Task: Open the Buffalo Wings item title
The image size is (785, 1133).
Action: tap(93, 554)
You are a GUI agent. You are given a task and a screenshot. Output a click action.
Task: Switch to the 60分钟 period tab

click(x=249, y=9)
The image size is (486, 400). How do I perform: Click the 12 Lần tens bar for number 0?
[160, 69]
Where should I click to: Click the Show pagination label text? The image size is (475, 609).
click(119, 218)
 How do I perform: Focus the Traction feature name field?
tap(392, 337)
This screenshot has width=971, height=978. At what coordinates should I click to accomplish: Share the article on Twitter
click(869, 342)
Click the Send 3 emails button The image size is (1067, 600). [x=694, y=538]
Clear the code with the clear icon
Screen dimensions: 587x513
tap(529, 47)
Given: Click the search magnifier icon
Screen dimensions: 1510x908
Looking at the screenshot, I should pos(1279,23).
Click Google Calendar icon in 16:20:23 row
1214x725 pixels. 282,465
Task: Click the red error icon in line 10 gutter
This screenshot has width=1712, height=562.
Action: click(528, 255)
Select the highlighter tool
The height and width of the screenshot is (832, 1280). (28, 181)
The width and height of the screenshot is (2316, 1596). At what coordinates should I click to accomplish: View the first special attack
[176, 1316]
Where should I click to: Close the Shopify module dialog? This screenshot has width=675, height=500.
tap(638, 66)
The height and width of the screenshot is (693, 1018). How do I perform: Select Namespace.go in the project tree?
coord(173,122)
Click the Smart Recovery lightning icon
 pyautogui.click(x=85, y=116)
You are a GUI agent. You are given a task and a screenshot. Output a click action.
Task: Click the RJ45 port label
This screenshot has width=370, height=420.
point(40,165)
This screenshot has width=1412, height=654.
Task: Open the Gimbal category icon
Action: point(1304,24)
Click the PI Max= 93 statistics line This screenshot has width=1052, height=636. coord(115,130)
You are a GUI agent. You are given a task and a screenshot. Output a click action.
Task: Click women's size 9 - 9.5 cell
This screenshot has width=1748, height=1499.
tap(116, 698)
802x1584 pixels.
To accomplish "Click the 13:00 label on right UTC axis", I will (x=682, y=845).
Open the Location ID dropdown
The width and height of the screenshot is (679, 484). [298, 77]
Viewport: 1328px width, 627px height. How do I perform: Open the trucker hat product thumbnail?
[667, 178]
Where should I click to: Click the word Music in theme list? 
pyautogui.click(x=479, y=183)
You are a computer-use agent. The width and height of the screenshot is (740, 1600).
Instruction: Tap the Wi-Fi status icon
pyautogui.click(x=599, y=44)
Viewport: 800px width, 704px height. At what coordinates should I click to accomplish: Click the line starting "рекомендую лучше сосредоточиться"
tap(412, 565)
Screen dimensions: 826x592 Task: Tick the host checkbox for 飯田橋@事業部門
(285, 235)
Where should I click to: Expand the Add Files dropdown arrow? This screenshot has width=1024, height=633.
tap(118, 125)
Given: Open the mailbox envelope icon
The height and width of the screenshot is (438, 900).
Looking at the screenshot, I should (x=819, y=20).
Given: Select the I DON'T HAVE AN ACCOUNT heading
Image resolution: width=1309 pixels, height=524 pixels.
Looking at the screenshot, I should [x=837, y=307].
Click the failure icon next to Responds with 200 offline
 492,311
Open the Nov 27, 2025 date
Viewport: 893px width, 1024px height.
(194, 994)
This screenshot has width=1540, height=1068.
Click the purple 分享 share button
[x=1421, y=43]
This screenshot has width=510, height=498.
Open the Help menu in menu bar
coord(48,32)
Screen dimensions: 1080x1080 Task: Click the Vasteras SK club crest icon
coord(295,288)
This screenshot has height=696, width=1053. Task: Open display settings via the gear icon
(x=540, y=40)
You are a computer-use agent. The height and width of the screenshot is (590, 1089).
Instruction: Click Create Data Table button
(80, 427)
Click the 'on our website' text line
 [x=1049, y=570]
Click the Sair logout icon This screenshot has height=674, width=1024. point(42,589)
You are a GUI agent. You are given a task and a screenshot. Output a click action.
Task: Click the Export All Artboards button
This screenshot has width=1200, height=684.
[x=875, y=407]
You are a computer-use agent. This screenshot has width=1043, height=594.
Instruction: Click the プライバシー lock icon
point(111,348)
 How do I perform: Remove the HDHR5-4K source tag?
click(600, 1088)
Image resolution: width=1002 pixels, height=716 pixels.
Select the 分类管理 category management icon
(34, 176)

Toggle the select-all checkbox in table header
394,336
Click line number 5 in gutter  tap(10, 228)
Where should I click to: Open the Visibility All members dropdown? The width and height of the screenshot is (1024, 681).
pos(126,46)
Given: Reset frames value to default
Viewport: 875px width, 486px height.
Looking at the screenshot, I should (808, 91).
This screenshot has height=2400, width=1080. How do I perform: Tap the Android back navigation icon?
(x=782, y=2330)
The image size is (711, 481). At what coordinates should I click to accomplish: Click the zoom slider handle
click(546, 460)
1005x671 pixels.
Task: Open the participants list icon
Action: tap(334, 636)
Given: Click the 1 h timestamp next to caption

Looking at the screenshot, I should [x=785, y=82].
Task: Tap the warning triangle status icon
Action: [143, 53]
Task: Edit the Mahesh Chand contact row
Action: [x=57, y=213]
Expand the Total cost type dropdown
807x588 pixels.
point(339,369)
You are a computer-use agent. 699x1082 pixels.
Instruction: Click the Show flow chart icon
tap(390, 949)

○ ○ ○ ○ ○ ○ ○

Your task »
Looking at the records above, work out how many lines hold "computer" and write only that number.

Exercise result »
4